Hydrothermal Conversion of Biomass into Fuel and Fine Chemicals

Abstract

Hydrothermal conversion is an important thermochemical conversion technique that is used to convert waste biomass into valuable products or biofuel. The process is usually performed in the presence of water at high temperature and high pressures. The biomass is depolymerized to form three phases such as biocrude, biogas, and biocarbon into small components in water. Based on the process conditions (temperature, pressure, catalyst, and time), the yield of the phases varies accordingly. Comparing to other thermochemical conversion techniques like combustion, pyrolysis, and gasification, the hydrothermal conversion is highly appropriate for handling biomass with high moisture content. According to the physicochemical properties of water, the process can be classified as hydrothermal carbonization, hydrothermal liquefaction (at subcritical conditions T, 250–374°C, and P, 4–22 MPa), and hydrothermal gasification (at supercritical conditions T > 374°C and P > 22 MPa).
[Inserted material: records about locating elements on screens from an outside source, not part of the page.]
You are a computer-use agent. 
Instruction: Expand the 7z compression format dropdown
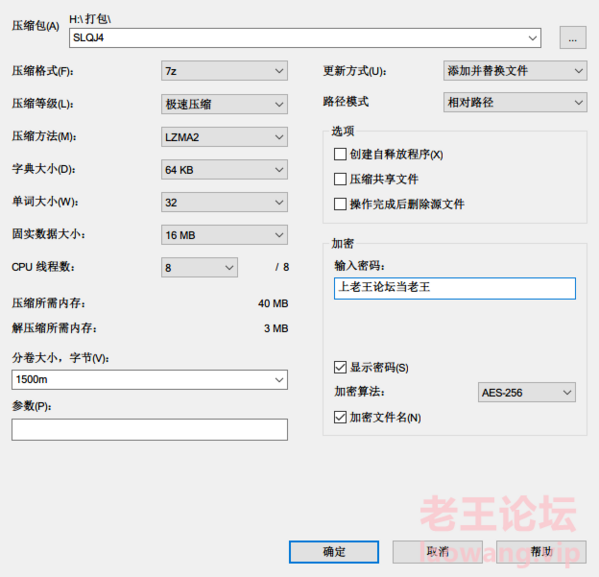(224, 71)
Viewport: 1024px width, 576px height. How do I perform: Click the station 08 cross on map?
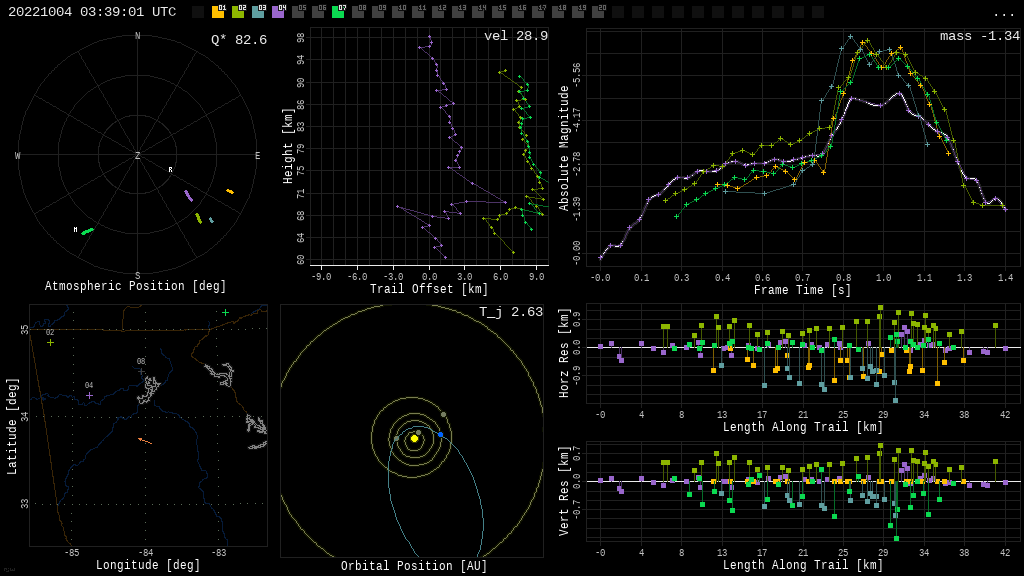click(141, 372)
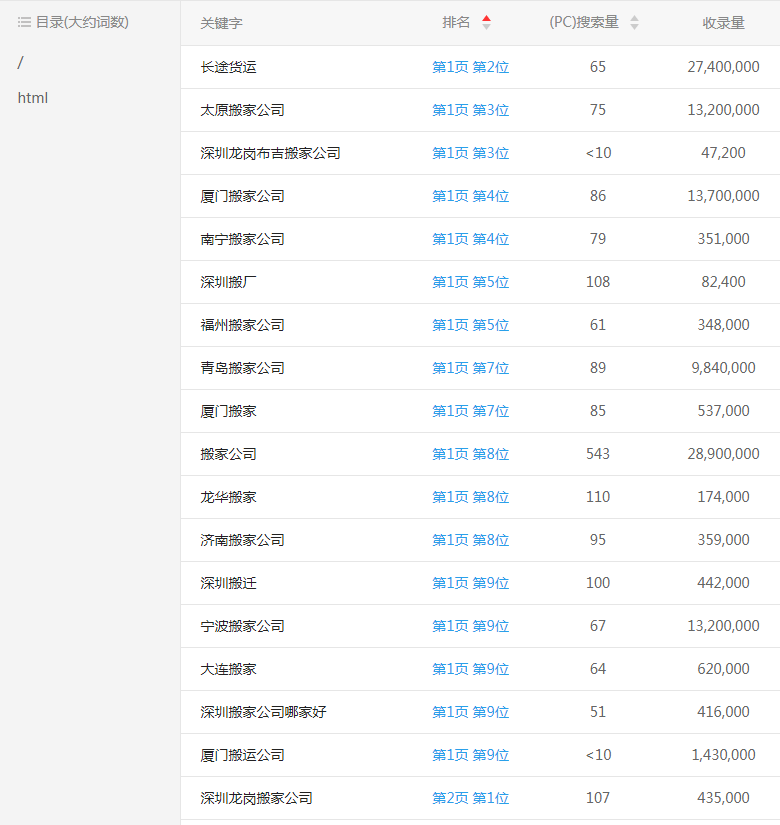Open the 第1页 第2位 ranking link for 长途货运
780x825 pixels.
coord(470,67)
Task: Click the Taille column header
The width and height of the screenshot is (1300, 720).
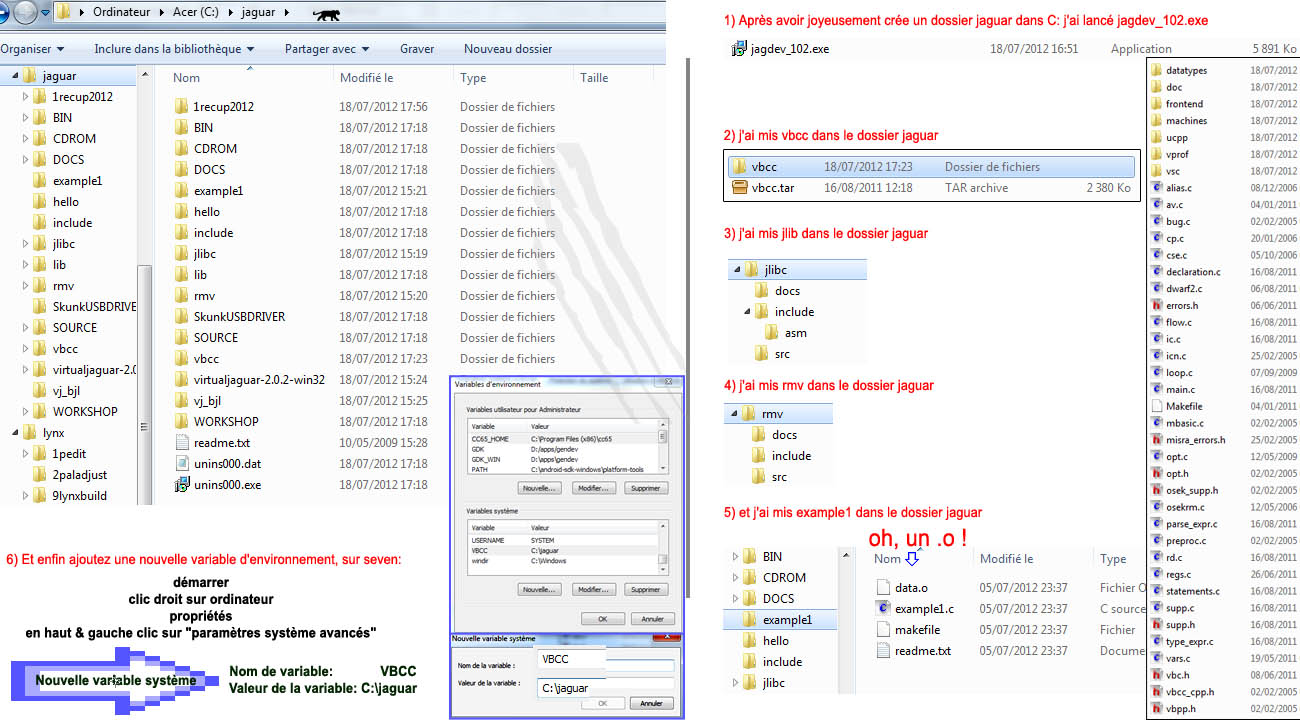Action: (x=594, y=78)
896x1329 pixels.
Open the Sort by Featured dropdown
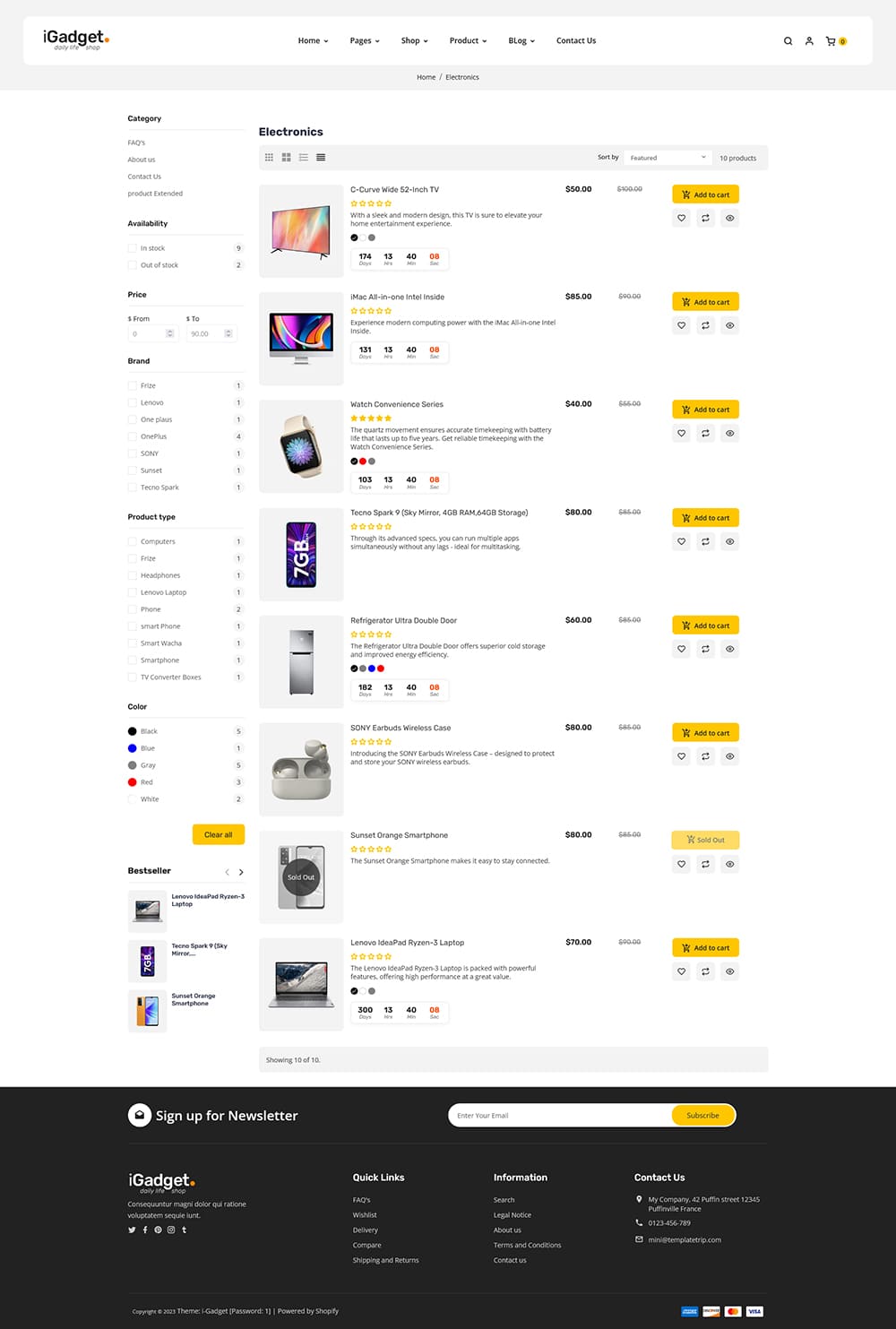click(668, 158)
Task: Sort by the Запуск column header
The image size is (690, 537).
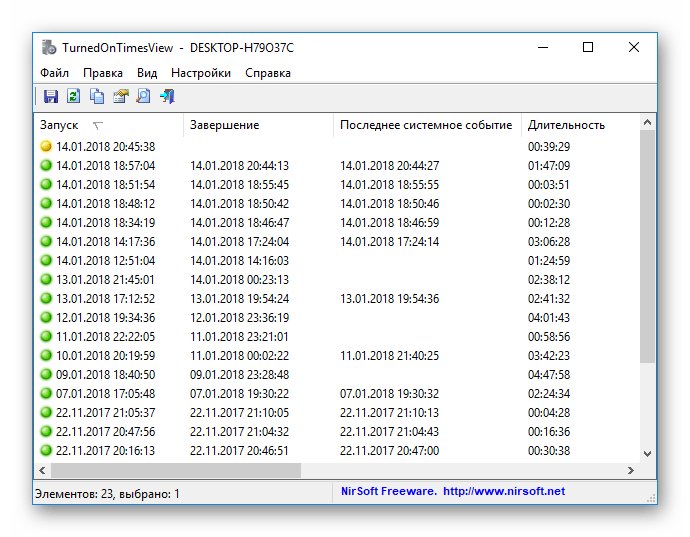Action: click(x=59, y=125)
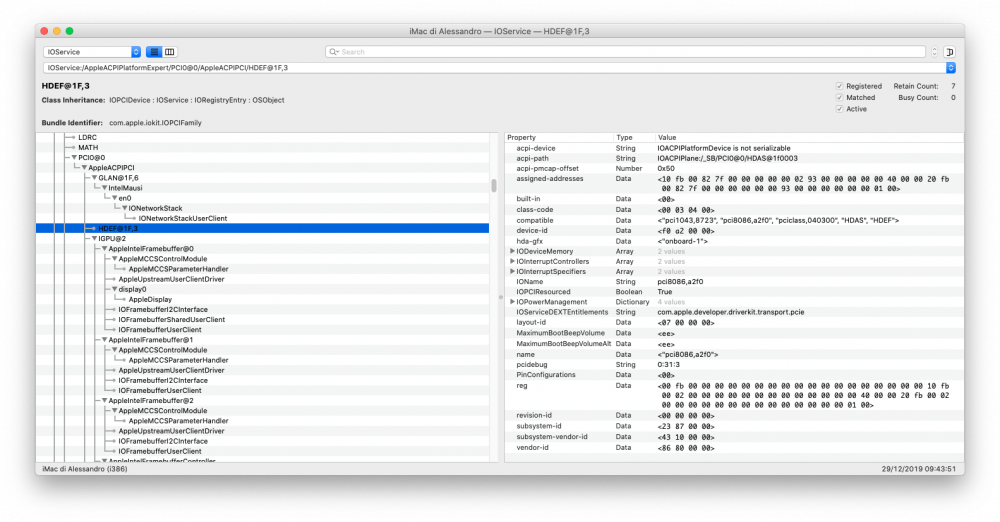The image size is (1000, 522).
Task: Toggle the Registered checkbox
Action: click(839, 86)
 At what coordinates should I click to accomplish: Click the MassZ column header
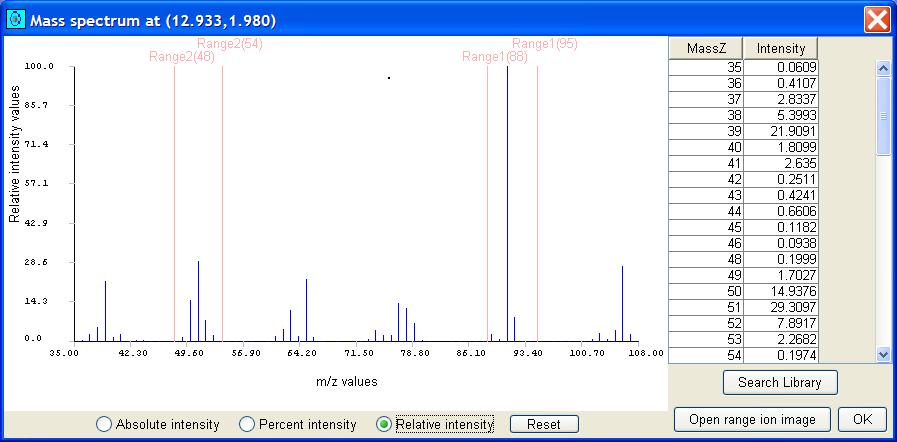pos(707,48)
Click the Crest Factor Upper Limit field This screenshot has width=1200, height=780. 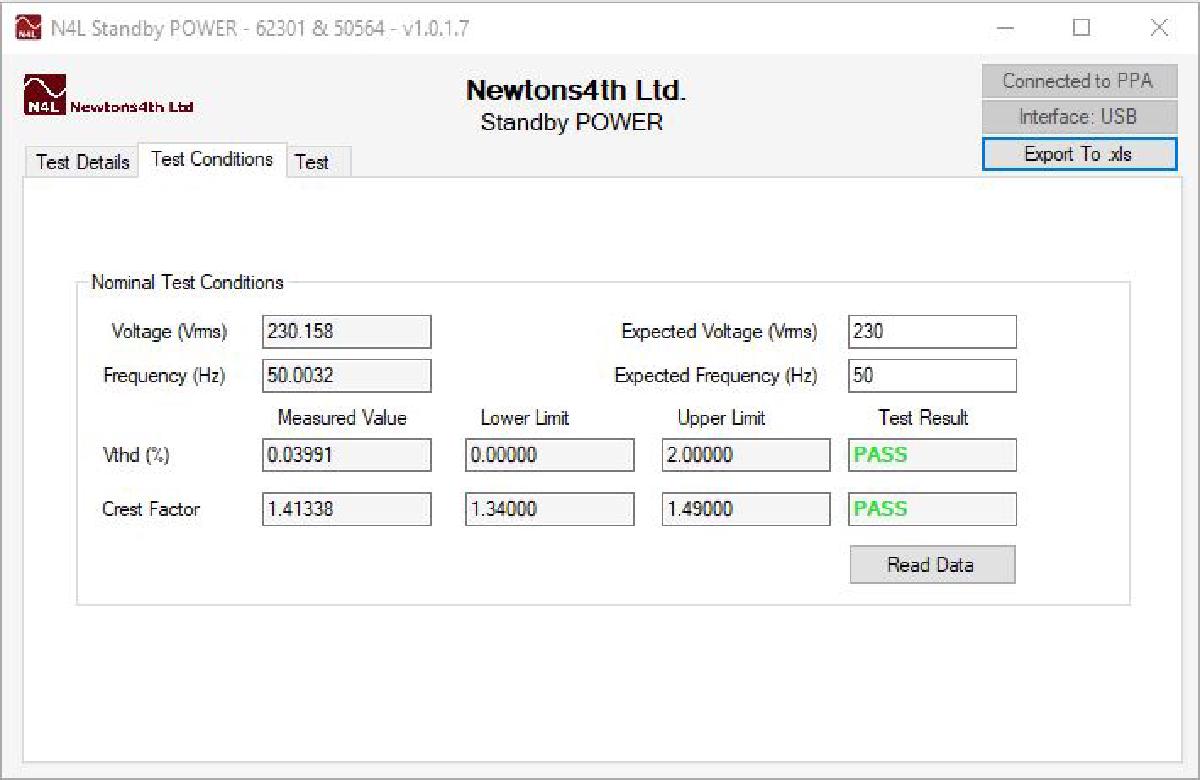744,509
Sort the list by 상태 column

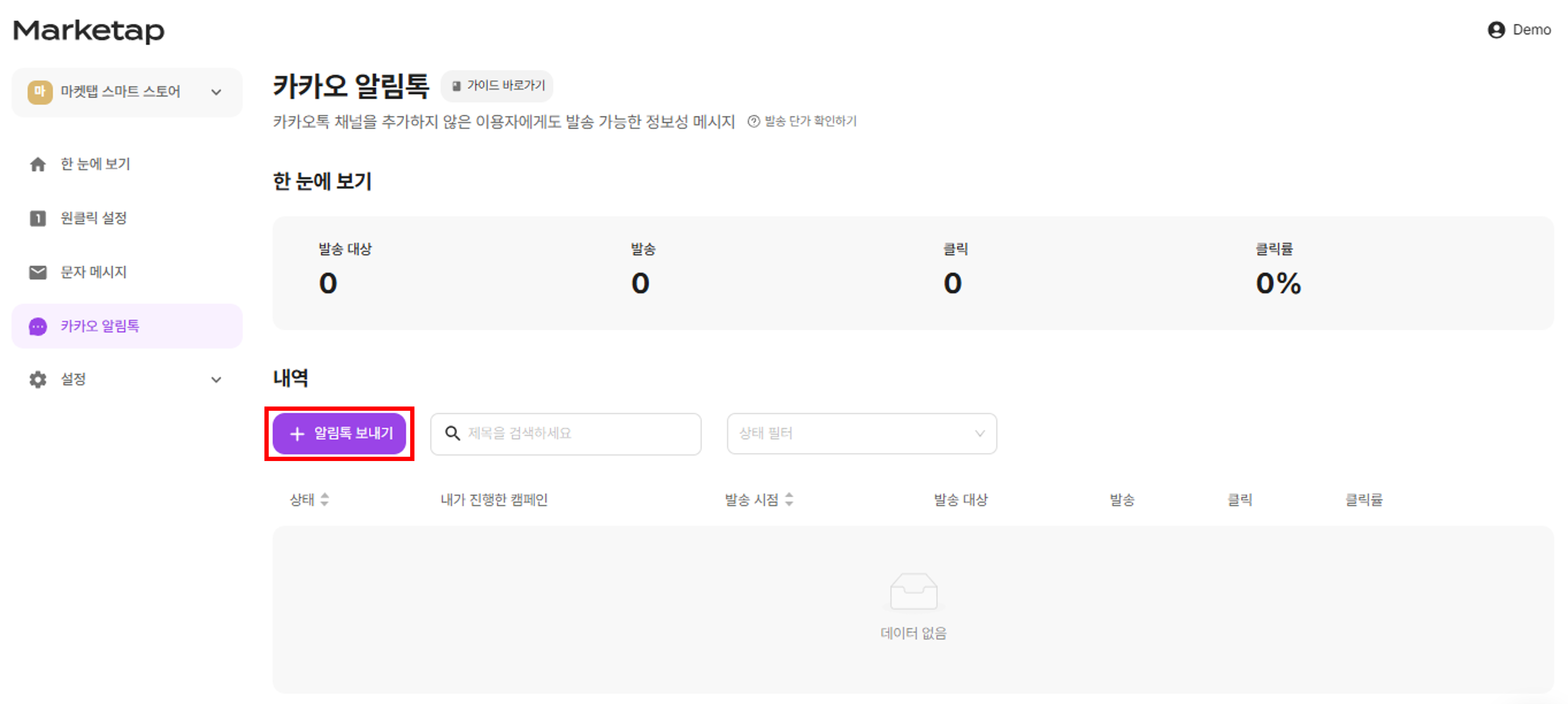coord(324,499)
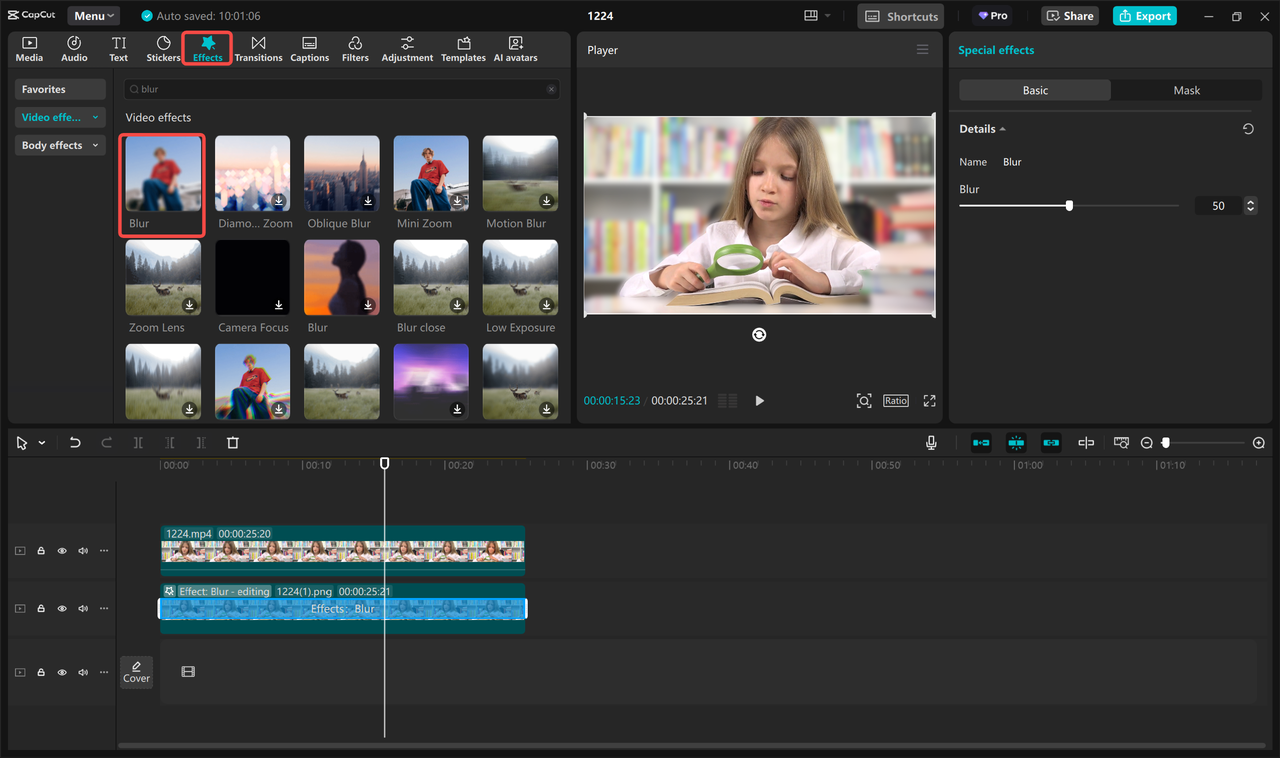Click the Shortcuts button
Screen dimensions: 1280x758
[x=899, y=15]
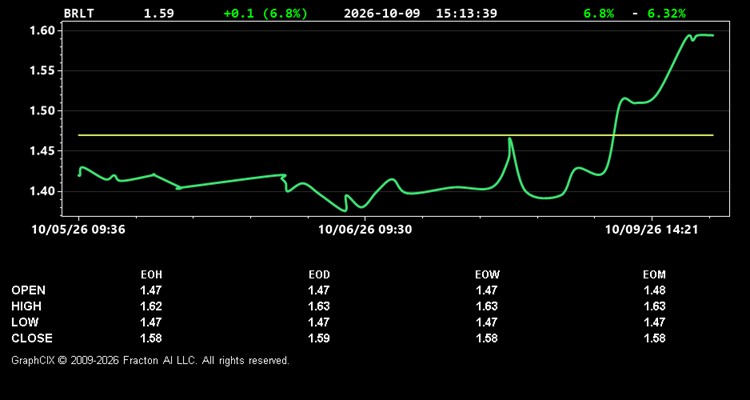This screenshot has width=750, height=400.
Task: Click the yellow horizontal reference line
Action: click(396, 135)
There has been significant research reported on the hydrothermal conversion of lignocellulosic biomasses, algal biomasses, and also co-utilization of these two with other waste materials. The interaction of water with the biomass results in formation of various chemicals like acids, alcohols, cyclic ketones, phenols, and methoxyphenols and more condensed structures like naphthols and benzofurans. This chapter focuses on the influence of the process parameters and types of biomass utilized on the hydrothermal conversion of biomass. Additionally, the use of biomass as not only an energy source but also as a viable source for value-added chemicals is discussed.